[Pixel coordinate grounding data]
---------------
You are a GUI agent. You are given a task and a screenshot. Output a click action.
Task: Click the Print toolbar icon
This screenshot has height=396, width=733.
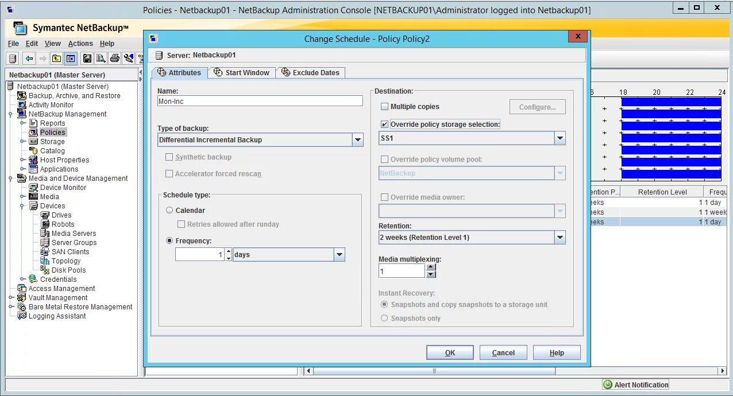coord(115,58)
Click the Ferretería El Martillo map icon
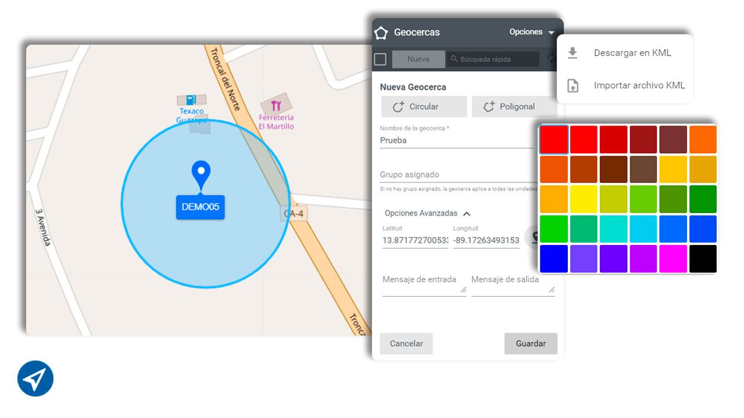The width and height of the screenshot is (744, 418). point(276,105)
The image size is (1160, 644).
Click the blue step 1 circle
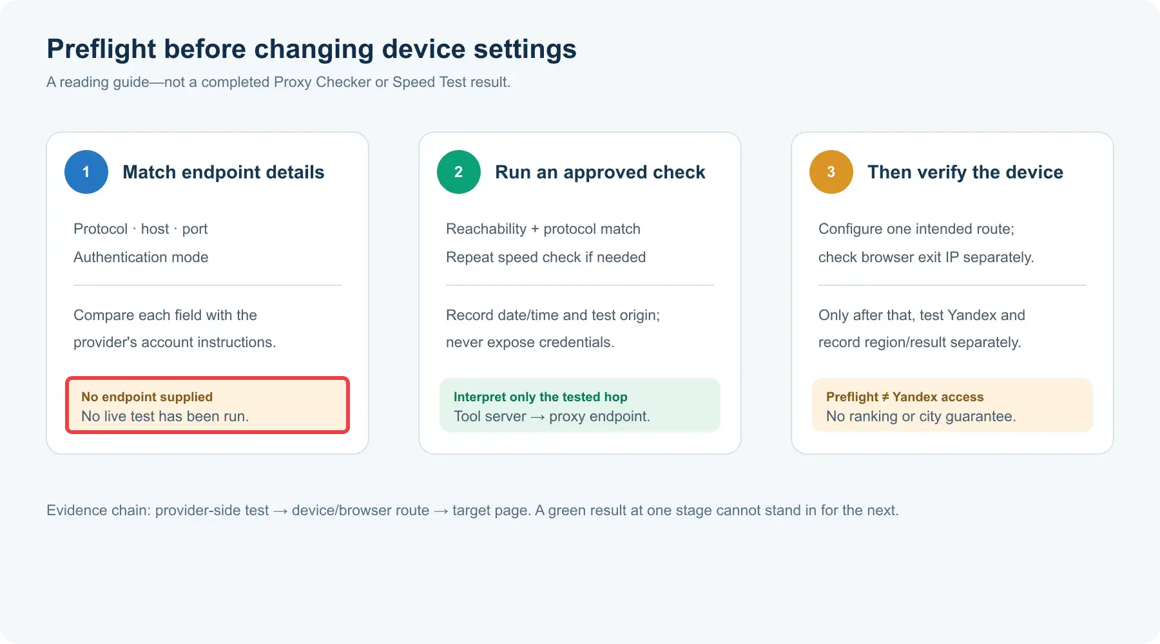[x=86, y=172]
---------------
→ WHAT IS NEEDED: Print only the lines from the line that contains "The image size is (1160, 644)." to the final line of the data, inclusive. Pictures stay out.

→ SOLUTION:
The image size is (1160, 644).
Click the blue step 1 circle
[x=86, y=172]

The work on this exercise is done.